Austin announces Ukrainian forces to begin training on US Abrams tanks next month
As many as 250 Ukrainians will attend a 10-week course in Germany.
Defense Secretary Lloyd Austin announced Friday that the U.S. will begin training Ukrainian forces on American-made Abrams tanks in the coming weeks.
"The M1s that the Ukrainians will use for training will arrive here in Germany in the next few weeks," Austin said, speaking at a press conference following a meeting of the Ukraine Defense Contact Group at Ramstein Air Base, Germany.
Thirty-one Abrams M1A1s will arrive at a training area in Grafenwoehr, Germany, in mid to late May, with up to 250 Ukrainian troops beginning a 10-week course there soon after, according to U.S. officials. Follow-on maneuver training might also be done on a different base in Germany.
"I do think the M1 tank, when it is delivered, will make a difference," said Gen. Mark Milley, chairman of the Joint Chiefs of Staff, speaking beside Austin.
"But I would also caution there's no silver bullet in war," he added.
In March, after consultation with Kyiv, Pentagon officials announced a plan to dramatically speed delivery of the 31 tanks the U.S. had committed to Ukraine by refurbishing older models instead of building new ones from scratch, which was the original plan. Building new M1A2 Abrams could have taken years, according to defense officials.
Milley clarified that the 31 tanks heading to Germany are training models not suitable for combat. The training will be conducted as the U.S. refurbishes another set of 31 Abrams M1A1 tanks to send to the battlefield, which are expected to arrive on the battlefield this fall.

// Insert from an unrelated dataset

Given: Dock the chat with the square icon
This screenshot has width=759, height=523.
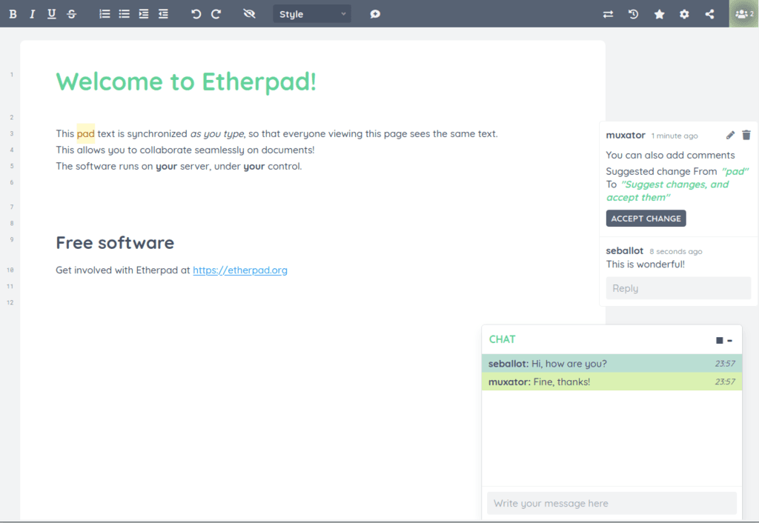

Roughly 8,800 Ukrainians have already completed various types of military instruction in Germany, with thousands more training now.
“In Germany, approximately 2,250 Ukrainian Soldiers – four motorized infantry battalions – continue to conduct combined arms training at Grafenwoehr and/or Hohenfels training areas. An additional approximately 250 are currently conducting platform training and staff training," said Col. Martin O’Donnell, spokesman for U.S. Army Europe and Africa.